The panel came to a rather vague conclusion, implying that mining "in normal conditions" was safe. Had the accident not happened, the public would not have doubted the soundness of the conclusion and integrity of the panel members.

Panel leader Dong Shuning admitted that based on strict safety production standards, operations at those mines should by no means have been allowed, it was revealed in a report by Outlook magazine. "But it would be too cold-blooded for us to disapprove," Dong said.

Dong's reasoning is that the coal pits contribute a lot to local employment and revenue. The six mines employ 1,300 workers and contribute 36 million yuan (US$4.4 million) in tax a year.

Dong said the panel gave its endorsement after the local government suggested their conclusion. In other words, the experts took cues from the authorities when making their minds up.

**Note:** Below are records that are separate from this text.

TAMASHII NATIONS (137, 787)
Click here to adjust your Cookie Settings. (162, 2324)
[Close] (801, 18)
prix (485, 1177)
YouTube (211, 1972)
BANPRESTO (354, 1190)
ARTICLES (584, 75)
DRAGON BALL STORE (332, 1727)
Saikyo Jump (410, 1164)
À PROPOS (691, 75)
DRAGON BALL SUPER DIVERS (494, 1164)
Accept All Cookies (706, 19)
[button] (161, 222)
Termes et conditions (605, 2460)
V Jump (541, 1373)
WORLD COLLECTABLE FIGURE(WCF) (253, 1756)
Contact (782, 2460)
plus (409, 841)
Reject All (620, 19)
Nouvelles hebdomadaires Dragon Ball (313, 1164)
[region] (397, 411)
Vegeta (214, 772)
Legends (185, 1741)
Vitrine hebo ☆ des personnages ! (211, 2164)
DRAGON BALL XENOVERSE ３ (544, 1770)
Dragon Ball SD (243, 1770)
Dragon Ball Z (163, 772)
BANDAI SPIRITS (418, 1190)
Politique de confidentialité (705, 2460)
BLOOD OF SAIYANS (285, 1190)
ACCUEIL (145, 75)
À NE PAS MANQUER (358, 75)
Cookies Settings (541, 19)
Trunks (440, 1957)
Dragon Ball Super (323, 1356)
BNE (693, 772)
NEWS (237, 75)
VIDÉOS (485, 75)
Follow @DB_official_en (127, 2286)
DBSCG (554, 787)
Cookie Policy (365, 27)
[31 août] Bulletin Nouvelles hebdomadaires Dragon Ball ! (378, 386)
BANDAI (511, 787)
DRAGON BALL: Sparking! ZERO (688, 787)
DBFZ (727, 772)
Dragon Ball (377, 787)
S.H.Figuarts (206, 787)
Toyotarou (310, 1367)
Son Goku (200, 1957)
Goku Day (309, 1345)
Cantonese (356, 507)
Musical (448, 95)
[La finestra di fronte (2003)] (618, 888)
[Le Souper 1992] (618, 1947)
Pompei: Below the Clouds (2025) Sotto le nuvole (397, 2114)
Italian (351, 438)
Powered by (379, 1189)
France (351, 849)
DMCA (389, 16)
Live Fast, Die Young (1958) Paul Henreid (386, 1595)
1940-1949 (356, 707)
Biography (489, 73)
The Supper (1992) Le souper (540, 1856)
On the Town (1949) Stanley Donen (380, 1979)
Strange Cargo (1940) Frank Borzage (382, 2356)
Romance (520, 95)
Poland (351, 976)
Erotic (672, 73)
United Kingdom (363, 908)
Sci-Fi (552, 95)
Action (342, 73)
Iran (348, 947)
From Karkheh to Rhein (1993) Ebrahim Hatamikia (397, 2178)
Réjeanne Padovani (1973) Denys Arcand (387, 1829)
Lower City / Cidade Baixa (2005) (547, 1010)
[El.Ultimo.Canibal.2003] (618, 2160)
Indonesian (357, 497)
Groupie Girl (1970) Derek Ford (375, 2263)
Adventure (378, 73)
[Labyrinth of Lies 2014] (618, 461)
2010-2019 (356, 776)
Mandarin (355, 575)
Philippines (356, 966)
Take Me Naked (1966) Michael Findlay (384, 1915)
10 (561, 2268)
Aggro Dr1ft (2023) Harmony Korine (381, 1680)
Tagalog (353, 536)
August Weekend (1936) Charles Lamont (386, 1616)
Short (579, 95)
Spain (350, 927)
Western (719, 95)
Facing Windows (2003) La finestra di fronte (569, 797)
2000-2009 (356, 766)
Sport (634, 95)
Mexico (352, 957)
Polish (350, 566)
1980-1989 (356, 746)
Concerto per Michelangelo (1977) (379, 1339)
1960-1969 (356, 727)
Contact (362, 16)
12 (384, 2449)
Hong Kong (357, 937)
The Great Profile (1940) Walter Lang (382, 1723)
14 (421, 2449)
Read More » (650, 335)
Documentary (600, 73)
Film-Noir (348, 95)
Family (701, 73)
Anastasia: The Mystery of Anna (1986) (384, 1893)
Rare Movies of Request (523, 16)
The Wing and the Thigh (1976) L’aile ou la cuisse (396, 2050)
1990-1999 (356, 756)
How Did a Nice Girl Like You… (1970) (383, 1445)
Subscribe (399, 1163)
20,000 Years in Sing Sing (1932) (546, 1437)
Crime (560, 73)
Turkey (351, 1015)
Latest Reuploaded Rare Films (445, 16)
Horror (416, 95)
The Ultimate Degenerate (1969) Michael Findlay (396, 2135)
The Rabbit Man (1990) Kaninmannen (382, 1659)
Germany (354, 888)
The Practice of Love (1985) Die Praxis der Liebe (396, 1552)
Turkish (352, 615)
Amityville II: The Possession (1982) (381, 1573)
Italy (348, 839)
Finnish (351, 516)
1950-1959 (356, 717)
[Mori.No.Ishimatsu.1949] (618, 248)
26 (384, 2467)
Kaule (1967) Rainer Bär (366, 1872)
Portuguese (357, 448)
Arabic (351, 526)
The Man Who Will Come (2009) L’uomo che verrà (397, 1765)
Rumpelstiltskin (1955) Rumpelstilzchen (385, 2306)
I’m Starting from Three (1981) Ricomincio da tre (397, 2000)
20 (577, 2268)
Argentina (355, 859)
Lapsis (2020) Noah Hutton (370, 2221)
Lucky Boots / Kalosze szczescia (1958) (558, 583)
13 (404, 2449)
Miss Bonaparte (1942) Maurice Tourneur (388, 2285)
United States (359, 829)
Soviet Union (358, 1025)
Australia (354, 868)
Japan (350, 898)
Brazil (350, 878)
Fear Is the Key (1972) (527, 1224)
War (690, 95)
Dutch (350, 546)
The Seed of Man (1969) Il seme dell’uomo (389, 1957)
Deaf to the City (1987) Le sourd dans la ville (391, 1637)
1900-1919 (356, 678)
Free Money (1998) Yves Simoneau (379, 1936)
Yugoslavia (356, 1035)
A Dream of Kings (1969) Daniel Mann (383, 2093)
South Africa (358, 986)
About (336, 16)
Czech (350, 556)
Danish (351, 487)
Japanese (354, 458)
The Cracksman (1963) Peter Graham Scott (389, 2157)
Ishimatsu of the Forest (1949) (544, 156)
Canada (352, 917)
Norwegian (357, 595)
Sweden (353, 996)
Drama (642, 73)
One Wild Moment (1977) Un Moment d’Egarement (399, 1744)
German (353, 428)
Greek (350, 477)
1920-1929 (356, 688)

It is obvious they should have been independent, detached from outside interests and faithful only to scientific standards. They have failed to speak out as they should have, as experts. They have cast doubt on their integrity -- they should feel ashamed.

Of course those experts are not the only group that must reflect on their disgraceful deeds. They are under pressure from the local government officials who invited them to make the assessment.

Even if they disobeyed the officials, other experts might have been invited to make the assessment in their place. Still, lying is not justified.

They must know that voicing their concerns is not only good for their personal reputation, but in the interests of the wider public.

While criticizing the experts, we must find out why they abandoned their conscience and lied.

We may well point the finger at their lack of principles and ignore the loopholes that have the potential to turn a good person into an evil-doer.

The establishment of a system that ensures the independence of experts and protects them from interested parties is of vital importance. We are aware of the importance, but are yet to establish such a system.